Kilkerran is a malt produced at Glengyle distillery in Campbeltown. The original Glengyle distillery was founded by William Mitchell in 1872. Prior to founding Glengyle distillery, William ran nearby Springbank distillery with his brother John. In some sense you can think of Glengyle distillery as an extension of Springbank who is the parent company. Glengyle suffered from economic depression in at the beginning of the 20th century and was sold to West Highland Malt Distilleries Ltd in 1919. Production ceased completely in 1925 at Glengyle and the entire spirit stock was auctioned off in April of that year. Despite it’s dormancy, the Glengyle distillery buildings were rented out for and preserved well during the 20th century. In November 2000, Mitchell Glengyle Limited purchased the distillery. The purchase was headed by Hedley Wright who is the great great nephew of William Mitchell, the original founder. Since it’s founding the distillery has produced a malt dubbed Kilkerran and have released yearly expressions leading up to their twelve year bottling. These early expressions are dubbed ‘work in progress’ and are meant to be a preview of their future official bottlings. Work in progress number five contained two release – one whisky aged in bourbon casks and the other spirit aged in sherry. Only 9000 bottles of each were available worldwide and they’re both bottled at 46% ABV.

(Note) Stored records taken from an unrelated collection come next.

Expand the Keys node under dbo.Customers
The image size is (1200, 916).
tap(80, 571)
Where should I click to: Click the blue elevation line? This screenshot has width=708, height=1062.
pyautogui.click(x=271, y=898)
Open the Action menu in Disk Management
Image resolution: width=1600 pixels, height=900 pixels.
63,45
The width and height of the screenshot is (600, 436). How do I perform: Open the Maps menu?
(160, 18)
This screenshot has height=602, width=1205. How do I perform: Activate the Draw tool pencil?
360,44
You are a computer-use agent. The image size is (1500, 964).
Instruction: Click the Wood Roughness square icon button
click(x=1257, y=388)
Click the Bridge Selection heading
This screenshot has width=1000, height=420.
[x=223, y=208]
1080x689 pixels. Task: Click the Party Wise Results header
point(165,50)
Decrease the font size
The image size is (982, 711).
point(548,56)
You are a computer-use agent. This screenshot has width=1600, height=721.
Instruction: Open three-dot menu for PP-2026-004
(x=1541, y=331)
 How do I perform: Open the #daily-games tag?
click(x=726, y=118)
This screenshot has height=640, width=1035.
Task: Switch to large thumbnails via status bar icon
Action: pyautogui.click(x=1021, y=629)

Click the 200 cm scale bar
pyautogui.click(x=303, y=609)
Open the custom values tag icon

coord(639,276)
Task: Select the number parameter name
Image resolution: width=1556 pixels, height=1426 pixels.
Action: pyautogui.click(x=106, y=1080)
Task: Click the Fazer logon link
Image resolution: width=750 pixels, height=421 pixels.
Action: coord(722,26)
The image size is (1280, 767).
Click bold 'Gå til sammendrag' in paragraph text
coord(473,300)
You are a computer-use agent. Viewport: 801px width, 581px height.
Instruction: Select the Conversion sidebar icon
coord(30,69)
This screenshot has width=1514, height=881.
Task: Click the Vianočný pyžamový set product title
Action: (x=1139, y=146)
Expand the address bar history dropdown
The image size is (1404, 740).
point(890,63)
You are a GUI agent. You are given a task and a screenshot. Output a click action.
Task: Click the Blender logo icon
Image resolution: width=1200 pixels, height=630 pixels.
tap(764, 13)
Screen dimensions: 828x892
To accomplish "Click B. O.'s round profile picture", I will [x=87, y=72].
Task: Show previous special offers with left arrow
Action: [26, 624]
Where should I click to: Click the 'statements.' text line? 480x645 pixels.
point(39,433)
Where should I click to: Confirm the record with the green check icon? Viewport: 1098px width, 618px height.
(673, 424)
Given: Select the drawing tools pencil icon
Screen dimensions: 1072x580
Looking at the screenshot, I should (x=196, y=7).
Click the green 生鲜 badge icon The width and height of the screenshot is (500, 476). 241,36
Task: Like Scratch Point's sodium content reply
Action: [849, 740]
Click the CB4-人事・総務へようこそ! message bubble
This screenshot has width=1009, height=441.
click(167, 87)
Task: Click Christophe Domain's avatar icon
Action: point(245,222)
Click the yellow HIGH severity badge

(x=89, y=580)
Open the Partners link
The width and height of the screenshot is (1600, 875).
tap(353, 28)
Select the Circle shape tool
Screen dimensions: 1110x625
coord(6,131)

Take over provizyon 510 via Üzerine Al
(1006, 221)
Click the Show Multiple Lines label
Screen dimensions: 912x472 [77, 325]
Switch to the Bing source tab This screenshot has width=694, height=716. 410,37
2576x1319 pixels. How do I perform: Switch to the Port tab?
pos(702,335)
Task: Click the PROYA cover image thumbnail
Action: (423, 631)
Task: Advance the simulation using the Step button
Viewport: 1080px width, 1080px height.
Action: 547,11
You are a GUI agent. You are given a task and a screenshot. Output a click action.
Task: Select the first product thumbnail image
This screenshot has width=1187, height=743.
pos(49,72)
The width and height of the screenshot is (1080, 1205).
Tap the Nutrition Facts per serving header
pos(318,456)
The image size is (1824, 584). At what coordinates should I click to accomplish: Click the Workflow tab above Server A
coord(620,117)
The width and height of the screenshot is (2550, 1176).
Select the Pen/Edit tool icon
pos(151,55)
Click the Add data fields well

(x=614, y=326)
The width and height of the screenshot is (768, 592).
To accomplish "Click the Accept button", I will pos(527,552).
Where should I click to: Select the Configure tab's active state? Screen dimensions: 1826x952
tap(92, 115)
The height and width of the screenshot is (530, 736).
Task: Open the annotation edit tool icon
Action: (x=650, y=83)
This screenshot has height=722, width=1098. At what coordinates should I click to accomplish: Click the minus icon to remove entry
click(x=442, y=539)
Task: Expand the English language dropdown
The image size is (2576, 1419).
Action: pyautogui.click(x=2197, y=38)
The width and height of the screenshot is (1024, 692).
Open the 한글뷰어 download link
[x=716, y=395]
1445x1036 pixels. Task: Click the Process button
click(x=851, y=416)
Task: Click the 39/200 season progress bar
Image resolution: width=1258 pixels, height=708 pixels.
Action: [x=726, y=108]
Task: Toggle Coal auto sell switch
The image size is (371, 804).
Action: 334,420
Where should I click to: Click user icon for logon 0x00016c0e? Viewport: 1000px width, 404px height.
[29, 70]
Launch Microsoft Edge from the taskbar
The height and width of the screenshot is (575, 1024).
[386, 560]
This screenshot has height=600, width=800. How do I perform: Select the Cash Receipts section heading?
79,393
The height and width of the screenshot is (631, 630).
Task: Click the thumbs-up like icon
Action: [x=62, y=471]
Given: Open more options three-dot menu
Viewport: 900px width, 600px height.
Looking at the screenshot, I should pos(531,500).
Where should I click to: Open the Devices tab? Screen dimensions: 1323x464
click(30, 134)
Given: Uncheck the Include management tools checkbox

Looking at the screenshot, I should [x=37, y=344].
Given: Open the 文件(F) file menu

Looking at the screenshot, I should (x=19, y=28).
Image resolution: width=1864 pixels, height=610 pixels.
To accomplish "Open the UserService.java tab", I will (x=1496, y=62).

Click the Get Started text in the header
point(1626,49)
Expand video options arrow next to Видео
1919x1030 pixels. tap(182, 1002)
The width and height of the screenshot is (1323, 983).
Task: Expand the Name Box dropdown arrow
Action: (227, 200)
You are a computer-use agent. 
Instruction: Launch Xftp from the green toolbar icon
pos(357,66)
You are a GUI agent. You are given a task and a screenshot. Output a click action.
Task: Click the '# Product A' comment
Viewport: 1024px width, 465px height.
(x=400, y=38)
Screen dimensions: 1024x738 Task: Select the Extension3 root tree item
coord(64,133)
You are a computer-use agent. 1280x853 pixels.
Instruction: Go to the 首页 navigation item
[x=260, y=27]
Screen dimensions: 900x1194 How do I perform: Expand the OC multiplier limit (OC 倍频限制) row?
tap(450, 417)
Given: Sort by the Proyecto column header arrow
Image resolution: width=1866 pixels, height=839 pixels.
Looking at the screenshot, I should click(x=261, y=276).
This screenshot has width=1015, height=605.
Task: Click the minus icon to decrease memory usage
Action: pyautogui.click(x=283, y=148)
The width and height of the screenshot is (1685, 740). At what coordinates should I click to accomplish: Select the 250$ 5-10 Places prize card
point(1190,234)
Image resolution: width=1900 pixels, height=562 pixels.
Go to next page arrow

Nose: muted, sherry, honey, oak, dark chocolate
Mouth: light, sour cherries, green grapes, green apple, toasted cinnamon
Finish: chalky, slightly drying, peppery, medium finish, lingering grape flavors
Verdict: This is a delicious dram and a perfect introduction to sherry aged single malts. The nose is somewhat muted but there are definite sherry notes, honey and dark chocolate. Surprisingly the palate is very green – green apples, green grapes and unripened sour cherries. It’s very light in the mouth and I’d imagine that the sherry flavors will mature with time. This whisky is only about nine years old after all. It’s not a complex palate and lacks a punch, but it’s perfect for daily sipping. The finish is slightly drying and has a chalky texture. Additionally it’s peppery with lingering grape flavors. Kilkerran is doing great work already and they just released a ten year old this year. I’m eager to see how their malt evolves with time and I’m completely nerding out with these ‘work in progress’ releases. If you’re interested in the whisky maturation process I’d highly recommend snatching up a bourbon and sherry aged Kilkerran Work in Progress.